**Activity:** Every line from the line containing "You are a computer-use agent. Screen" through the final line below must be returned exactly, and no other line.

**Entries provided:**
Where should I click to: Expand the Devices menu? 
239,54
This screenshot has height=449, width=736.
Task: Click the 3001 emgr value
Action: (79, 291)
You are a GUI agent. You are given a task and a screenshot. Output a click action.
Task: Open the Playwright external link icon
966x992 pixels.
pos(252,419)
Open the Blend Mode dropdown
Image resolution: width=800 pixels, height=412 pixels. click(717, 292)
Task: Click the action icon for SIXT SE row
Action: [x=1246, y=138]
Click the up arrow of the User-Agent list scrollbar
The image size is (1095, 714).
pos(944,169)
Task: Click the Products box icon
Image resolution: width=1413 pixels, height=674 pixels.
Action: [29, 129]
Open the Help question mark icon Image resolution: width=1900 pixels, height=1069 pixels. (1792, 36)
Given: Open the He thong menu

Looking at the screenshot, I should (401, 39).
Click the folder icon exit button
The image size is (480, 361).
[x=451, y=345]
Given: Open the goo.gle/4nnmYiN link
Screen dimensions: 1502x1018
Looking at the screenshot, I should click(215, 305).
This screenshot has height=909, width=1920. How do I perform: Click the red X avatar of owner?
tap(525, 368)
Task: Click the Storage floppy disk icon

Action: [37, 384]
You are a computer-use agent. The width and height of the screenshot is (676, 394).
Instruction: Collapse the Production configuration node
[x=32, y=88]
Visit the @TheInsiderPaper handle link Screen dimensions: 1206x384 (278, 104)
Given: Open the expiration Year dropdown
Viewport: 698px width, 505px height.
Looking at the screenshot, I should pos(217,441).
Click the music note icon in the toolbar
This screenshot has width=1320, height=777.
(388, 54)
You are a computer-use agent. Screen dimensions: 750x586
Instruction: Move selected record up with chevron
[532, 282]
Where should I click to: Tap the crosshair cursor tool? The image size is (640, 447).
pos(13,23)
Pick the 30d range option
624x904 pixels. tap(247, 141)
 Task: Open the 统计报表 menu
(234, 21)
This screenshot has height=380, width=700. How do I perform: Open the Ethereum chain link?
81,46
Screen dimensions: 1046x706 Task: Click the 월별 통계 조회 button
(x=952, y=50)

**Answer below:**
You are a computer-use agent. Screen dimensions: 750x586
Instruction: Move selected record up with chevron
[532, 282]
Where should I click to: Tap the crosshair cursor tool? The image size is (640, 447).
pos(13,23)
Pick the 30d range option
624x904 pixels. tap(247, 141)
 Task: Open the 统计报表 menu
(234, 21)
This screenshot has height=380, width=700. How do I perform: Open the Ethereum chain link?
81,46
Screen dimensions: 1046x706 Task: Click the 월별 통계 조회 button
(x=952, y=50)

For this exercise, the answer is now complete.